Re: Regarding EVALUATE TRUE
- From: spambait@xxxxxxxxxx (Doug Miller)
- Date: Thu, 16 Aug 2007 16:40:36 GMT
In article <5ij909F3q823gU1@xxxxxxxxxxxxxxxxxx>, "Pete Dashwood" <dashwood@xxxxxxxxxxxxxxxxxxxxxxxxx> wrote:
"me" <null@xxxxxxxx> wrote in message
news:376dncyji7pZ_l7bnZ2dnUVZ8qydnZ2d@xxxxxxxxx
<klshafer@xxxxxxx> wrote in message
news:1187204587.545493.218790@xxxxxxxxxxxxxxxxxxxxxxxxxxxxxx
<major snippage>
That's why you have examples like these (from
http://www.damos.dircon.co.uk/html/cobol_evaluate_verb.html):
Sometimes you will want to have multiple conditions with lots of ANDs and
ORs in an EVALUATE statement as you would in an IF statement. To do this
with EVALUATE requires a slightly different approach. One way is to use
EVALUATE TRUE (or EVALUATE FALSE). for example
EVALUATE TRUE
WHEN WS-X = 1 AND WS-Y = 2
PERFORM X-100-PROCESS1
WHEN WS-X =1 AND WS-Y NOT = 2
PERFORM X-200-PROCESS2
END-EVALUATE.
Here, the whole condition on the WHEN statement is checked and if it is
TRUE then the associated statement(s) are executed.

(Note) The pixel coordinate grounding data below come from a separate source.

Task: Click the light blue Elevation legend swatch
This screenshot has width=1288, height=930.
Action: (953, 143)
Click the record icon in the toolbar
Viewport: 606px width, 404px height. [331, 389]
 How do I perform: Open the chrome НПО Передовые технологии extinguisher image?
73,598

You could completely eradicate all Boolean conjunctions from the above if
you weren't so Hell-bent on using EVALUATE :-)
IF WS-X = 1
IF WS-Y = 2
PERFORM X-100-PROCESS1
ELSE
PERFORM X-200-PROCESS2
END-IF
END-IF
Arguably less cluttered than the EVALUATE, and certainly less typing... :-)
And far, far easier to understand, too.
--
Regards,
Doug Miller (alphageek at milmac dot com)
It's time to throw all their damned tea in the harbor again.
.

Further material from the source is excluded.